Chapter 8

Interpret the following verse from Coleridge's The Rime of the Ancient Mariner: Water, water, every where, And all the boards did shrink; Water, water, every where, Nor any drop to drink.

Describe the procedure of reverse osmosis for the purification of salt water for drinking water.

Diethyl ether, \(\mathrm{C}_{2} \mathrm{H}_{5} \mathrm{OC}_{2} \mathrm{H}_{5}\), and ethyl methyl ether, \(\mathrm{C}_{2} \mathrm{H}_{5} \mathrm{OCH}_{3}\), form an ideal solution. The vapor pressure of diethyl ether is 185 Torr and that of ethyl methyl ether is 554 Torr at \(0.0^{\circ} \mathrm{C}\). Calculate the vapor pressure of each of the following solutions and the mole fraction of each substance in the vapor phase above those solutions at \(0.0^{\circ} \mathrm{C}\) : (a) \(0.75 \mathrm{~mol}\) of diethyl ether mixed with \(0.50 \mathrm{~mol}\) of ethyl methyl ether; (b) \(25.0 \mathrm{~g}\) of diethyl ether mixed with \(35.0 \mathrm{~g}\) of ethyl methyl ether.

Bromomethane, \(\mathrm{CH}_{3} \mathrm{Br}\), and iodomethane, \(\mathrm{CH}_{3} \mathrm{I}\), form an ideal solution. The vapor pressure of bromomethane is 661 Torr and that of iodomethane is 140 Torr at \(0.0^{\circ} \mathrm{C}\). Calculate the vapor pressure of each of the following solutions and the mole fraction of each substance in the vapor phase above those solutions at \(0.0^{\circ} \mathrm{C}:\) (a) \(0.33 \mathrm{~mol}\) of bromomethane mixed with \(0.67 \mathrm{~mol}\) of iodomethane; (b) \(35.0 \mathrm{~g}\) of bromomethane mixed with \(35.0 \mathrm{~g}\) of iodomethane.

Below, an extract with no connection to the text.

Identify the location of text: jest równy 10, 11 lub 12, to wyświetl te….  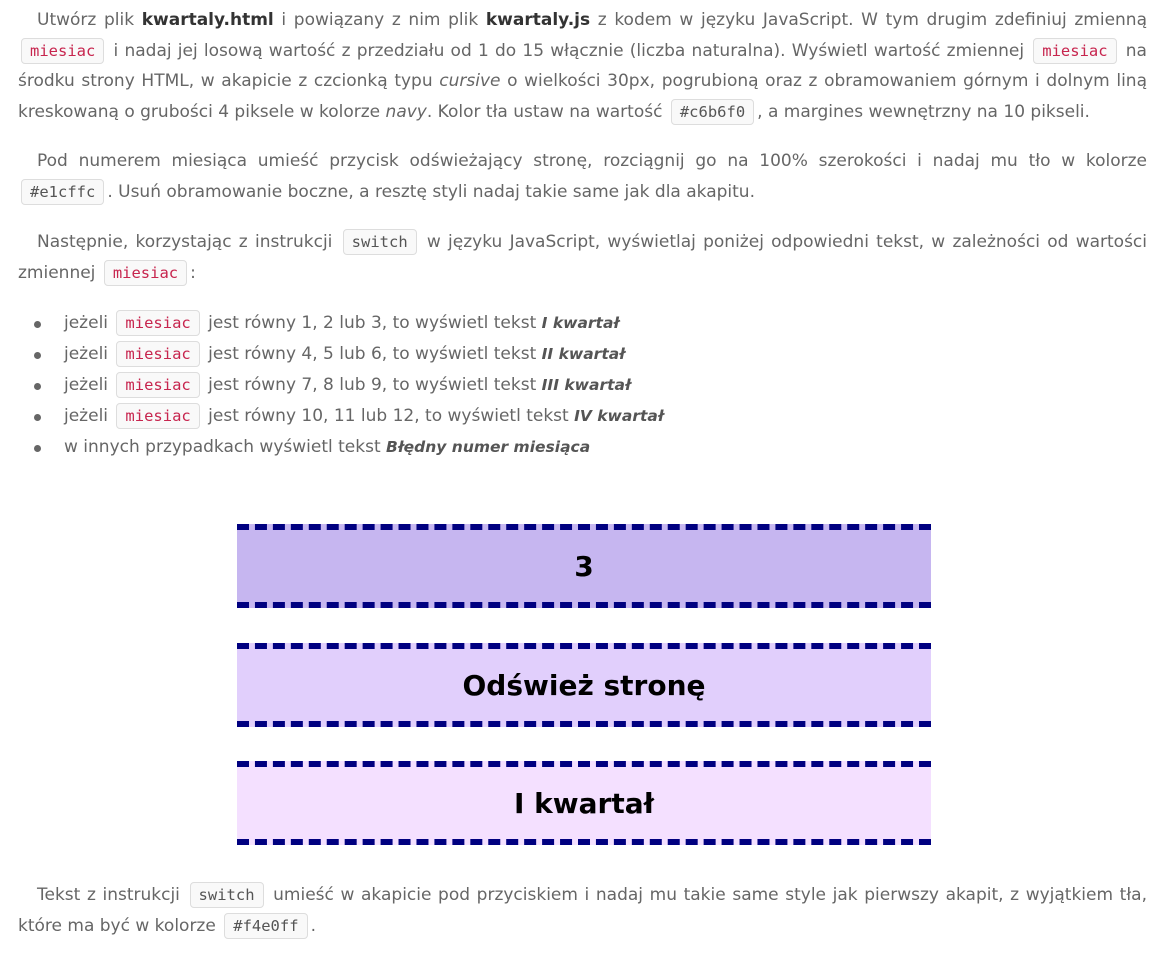
(388, 416).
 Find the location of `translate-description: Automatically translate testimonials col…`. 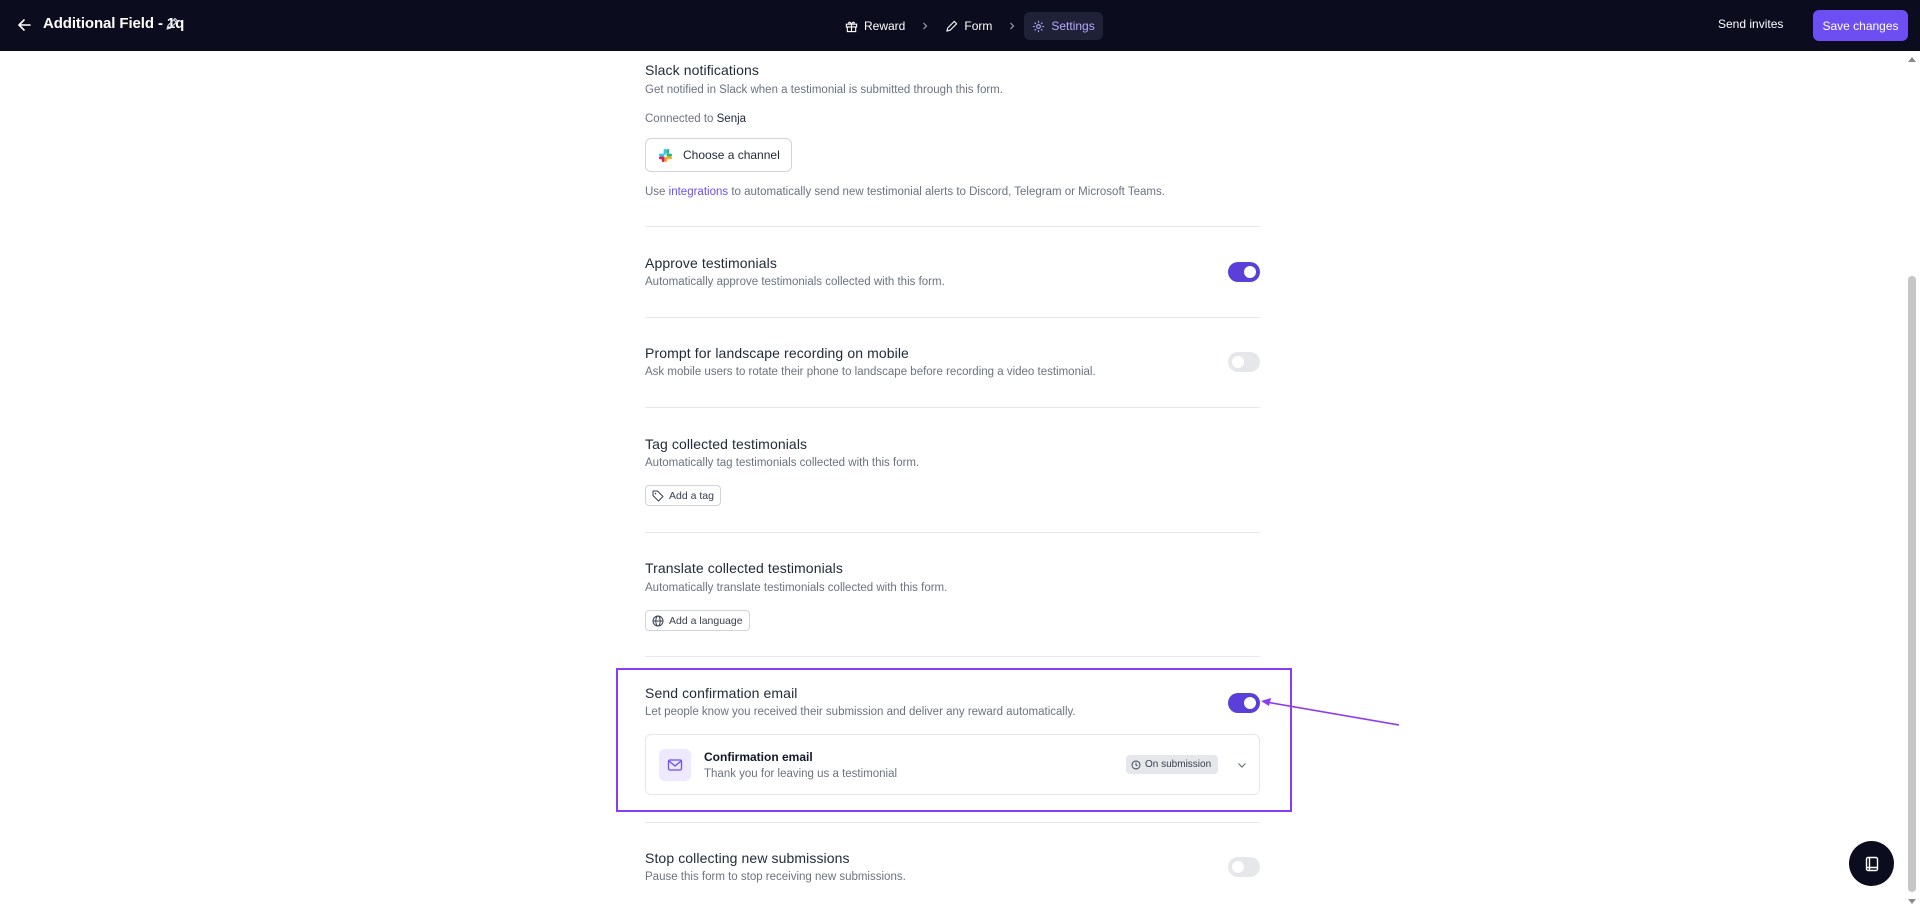

translate-description: Automatically translate testimonials col… is located at coordinates (796, 588).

A new substance is developed in a laboratory and has the following properties: normal melting point, \(83.7^{\circ} \mathrm{C}\); normal boiling point, \(177^{\circ} \mathrm{C}\); triple point,200 Torr and \(38.6^{\circ} \mathrm{C}\). (a) Sketch the approximate phase diagram and label the solid, liquid, and gaseous phases and the solid-liquid, liquid-gas, and solid-gas phase boundaries. (b) Sketch an approximate cooling curve for a sample at constant pressure, beginning at 500 Torr and \(25^{\circ} \mathrm{C}\) and ending at \(200^{\circ} \mathrm{C}\).

The freezing point of a \(5.00 \%\) by mass \(\mathrm{CH}_{3} \mathrm{COOH}\) (aq) solution is \(-1.576^{\circ} \mathrm{C}\). Determine the experimental van't Hoff \(i\) factor for this solution. Account for its value on the basis of your understanding of intermolecular forces.

A \(0.020 \mathrm{M} \mathrm{C}_{6} \mathrm{H}_{12} \mathrm{O}_{6}(\mathrm{aq})\) solution is separated from a \(0.050 \mathrm{M} \mathrm{CO}\left(\mathrm{NH}_{2}\right)_{2}(\mathrm{aq})\) solution by a semipermeable membrante at \(25^{\circ} \mathrm{C}\). (a) Which solution has the higher osmotic pressure? (b) Which solution becomes more dilute with the passage of \(\mathrm{H}_{2} \mathrm{O}\) molecules through the membrane? (c) To which solution should an external pressure be applied in order to maintain an equilibrium flow of \(\mathrm{H}_{2} \mathrm{O}\) molecules across the membrane? (d) What external pressure (in atm) should be applied in (c)?